Colonel Winnant: They need to send more ships. Every hour the enemy pushes closer.
Commander Bolton: They’ve activated the small vessels pool.
Colonel Winnant: Small vessels?
Commander Bolton: It’s the list of civilian boats for requisition.
Colonel Winnant: Civilian? We need destroyers.
Commander Bolton: Small boats could load from the beach.
Colonel Winnant: Not in these conditions.
Commander Bolton: But I’d rather face waves than dive bombers.
Colonel Winnant: No, you’re right. They won’t get up in this. The Royal Engineers are building piers from lorries. At least that should help us when the tide comes back.
Commander Bolton: We all will know in six hours time.
Colonel Winnant: I thought tides were every three?
Commander Bolton: Then it’s good that you’re army and I’m navy, isn’t it?
Alex: [trying to stop the boat sinking] Somebody needs to get off.
Highlander 1: Well volunteered.
Alex: We don’t need a volunteer. I know someone who ought to get off. This one.
[he points to Gibson]
Alex: He’s a German spy.
Tommy: Don’t be daft.
Alex: He’s a f***ing Jerry. Have you noticed he hasn’t said a word, because I have. You don’t speak English. If he does it’s with an accent thicker than sauerkraut sauce.
Tommy: You’re daft. Tell him.
[he points the rifle at Gibson]
Alex: Tell me.
Alex: Tell me, Gibson.
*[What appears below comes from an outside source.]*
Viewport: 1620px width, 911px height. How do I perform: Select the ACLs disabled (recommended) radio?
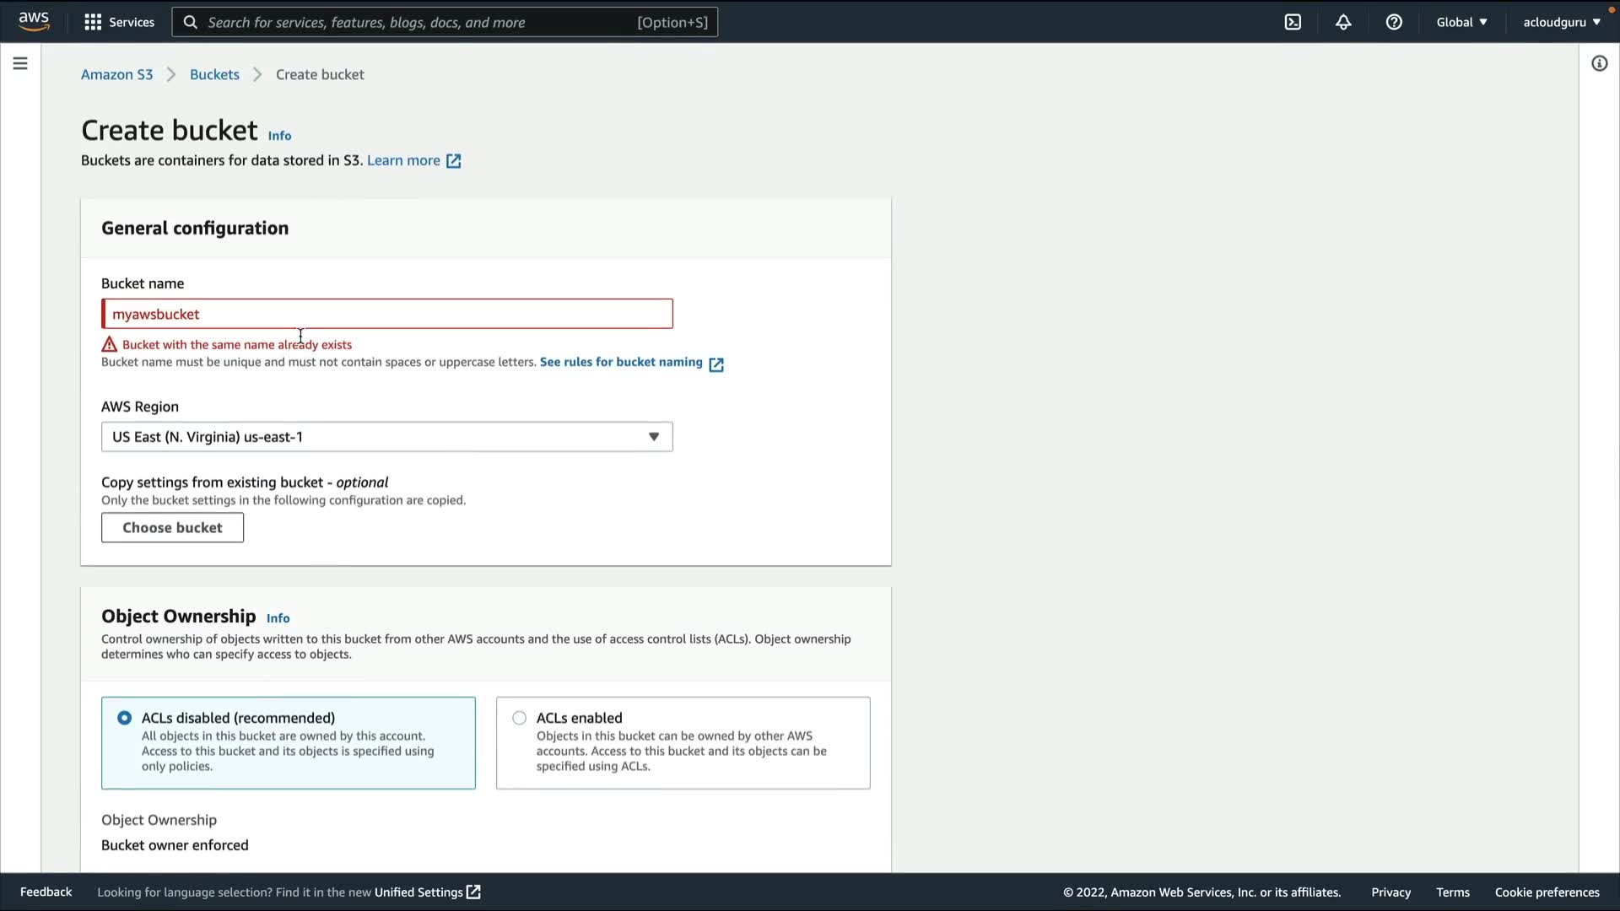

Tell me!
Tommy: Tell him, for God’s sake.
Gibson: Francais. Je suis Francais!
Alex: A Frog? A bloody Frog? A cowardly little queue-jumping Frog. Who’s Gibson, eh? He’s a naked dead Englishman lying out on that sand. Or did you at least have the decency to bury him?
Tommy: He did. I helped him. I thought it was his mate.
Alex: Maybe he killed him.
Tommy: He didn’t kill him.
Alex: How do we know?
Tommy: How hard is it to find a dead Englishman on Dunkirk beach. He didn’t kill anyone. He was just looking for a way off the sand like the rest of us.
Peter: Careful. Careful down there.
Alex: [referring to George] He’s dead, mate.
Peter: So, be bloody careful with him.
Shivering Soldier: [referring to George, who’s he’s accidentally killed] Will he be okay, the boy?
[Peter looks at Dawson, who nods his head, confirming Peter did the right thing lying to the soldier]
Soldier: [as they watch the plane] It’s coming back round. He’s coming back round!
Collins: Come on, Farrier. Come on!
Blind Man: Well done, lads. Well done.
Alex: All we did is survive.
Blind Man: That’s enough.
Colonel Winnant: Well, Churchill got his thirty thousand.
Commander Bolton: And then some. Almost three hundred thousand. So far.
Colonel Winnant: So far?
Commander Bolton: I’m staying. For the French.
Alex: [referring to the paper] I can’t bear it. You read it.
Tommy: Can’t bear it?
Alex: They’ll be spitting at us in the streets, if they’re not locked up waiting for the invasion.
Tommy: [reading Churchill’s statement in the paper] Wars are not won by evacuations.
[a man knocks on their train window]
Alex: I can’t look.
Tommy: But there was a victory inside this deliverance which should be noted. Our thankfulness at the escape of our army must not blind us to the fact that what has happened in France and Belgium is a colossal military disaster. We must expect another blow to be struck almost immediately. We shall go on to the end. We shall fight in France. We shall fight on the seas and oceans. We shall fight with growing confidence and growing strength in the air. We shall defend our island whatever the cost may be.
Tommy: We shall defend our island whatever the cost may be. We shall fight on the beaches. We shall fight on the landing grounds. We shall fight in the fields and in the streets. We shall fight in the hills. We shall never surrender.
[we see as Farrier sets fire to his plane he’s captured and taken away by the German soldiers]
Tommy: [continuing to read Churchill’s statement] And even if this island or a large part of it were subjugated and starving then our empire beyond the seas, armed and guarded by the British fleet, would carry on the struggle, until, in God’s good time the New World, with all its power and might, steps forth to the rescue and the liberation of the old.